- Film poster
- Directed by: Vinod Pande
- Starring: Marc Zuber, Shabana Azmi, Parveen Babi, Mala Jaggi, Bharati Achrekar, Neena Gupta, Sudhir Pandey & Vinod Pande
- Cinematography: Nadeem Khan
- Music by: Raghunath Seth
- Release date: 1982;
- Country: India
- Language: Hindi

= Yeh Nazdeekiyan =

Yeh Nazdeekiyan is a 1982 Bollywood movie.
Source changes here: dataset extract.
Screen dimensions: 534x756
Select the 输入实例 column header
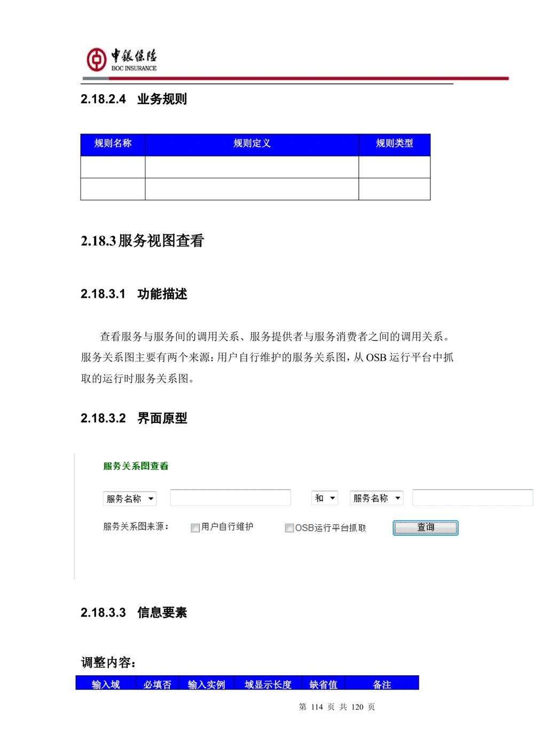206,683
The film exploring extra-marital relationship was directed by Vinod Pande. The film got an 'A' (for adults only) certificate by the Central Board of Film Certification in India. The film starred Marc Zuber, Shabana Azmi and Parveen Babi besides Mala Jaggi, Bharati Achrekar, Neena Gupta, Sudhir Pandey and Vinod Pande himself.

==Plot==
Sunil Verma, head of an advertising agency, his wife Shobna and their daughter, studying in a boarding school, lead a happy, upper middle-class life. Though Shobhna is aware of her husband's flirty behavior, she is not worried about it because she feels their bond is strong enough and they belong to each other. Sunil meets Kiran for the first time, during an audition for models for his new advertisement campaign. Despite Kiran being too attractive, Sunil dismisses a chance of being intimate with her stating he finds model one-dimensional, they have only beauty. Kiran also hears this from her fellow models that, Sunil doesn't care for models. Fellow models challenge Kiran to try to seduce Sunil and she tries to do that. However Sunil ignores Kiran.
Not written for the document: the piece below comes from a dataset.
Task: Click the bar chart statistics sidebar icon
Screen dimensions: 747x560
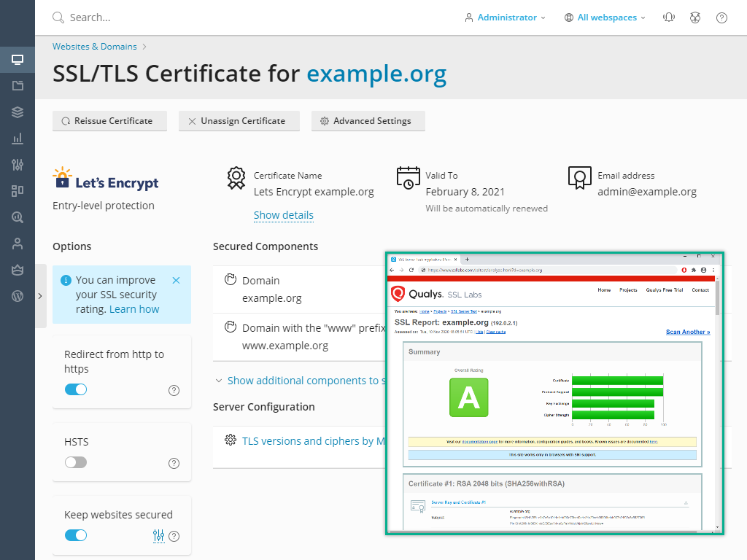Action: (18, 139)
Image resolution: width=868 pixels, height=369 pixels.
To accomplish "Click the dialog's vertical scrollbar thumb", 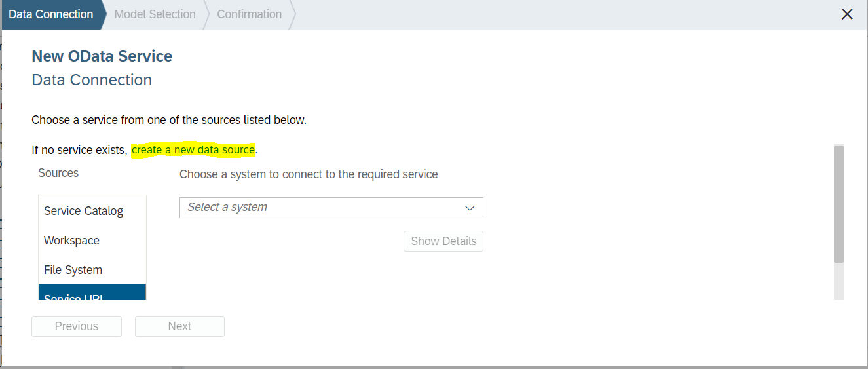I will (x=839, y=203).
However, during the outdoor shooting session for a commercial, Sunil falls for the charms of a beautiful model, Kiran. Kiran confronts Sunil for ignoring her and they end up having sex.The extramarital affair disrupts the family life of Sunil and Shobna. In an attempt to revive her marriage Shobhna takes a holiday when Kiran barges in to disrupt things. Sunil confesses to her affair and Shobhna walks out of the home. She successfully revives her career as a radio singer, while Kiran moves in to take her place. But soon Sunil begins to miss and long for his estranged wife. Now Kiran decides to move out bringing the family together once again.

==Cast==

- Marc Zuber as Sunil Verma
- Shabana Azmi as Shobhna
- Parveen Babi as Kiran
- Mala Jaggi as Julie
- Bharati Achrekar as Neelu (Rajesh's wife)
- Neena Gupta as Neena
- Col Raj Kumar Kapoor as Deepak Kapoor
- Sudhir Pandey as Rajesh
- Raj Kumar Kapoor
- Vinod Pande as Manoj Nath
- Helena Luke

==Music==
All lyrics were written by Vinod Pande

1. "Kitni Haseen Hai Ye Nashili" - Asha Bhosle
2. "Aavaaragi Hamaari Pyaari Si" - Talat Aziz
3. "Dil Dil Dil" - Asha Bhosle
4. "Maine Ik Git Likha Hai" - Anuradha Paudwal
5. "Do Ghadi Behla Gayi Parchaiya" - Bhupinder Singh
6. "Ek Daur Vo Bhi Tha" - Anuradha Paudwal

Anuradha Paudwal was nominated for Filmfare Award for Best Female Playback Singer for the song Maine Ik Geet Likha Hai.

==Reception==
Reviewing it for India Today, Aroon Purie called the film a "cliche trapped within a cliché" with a hackneyed theme. He went on to term the film a "cheap imitation of an 'art' film which is as subtle as a sledge-hammer with the emotional depth of a soft drink commercial."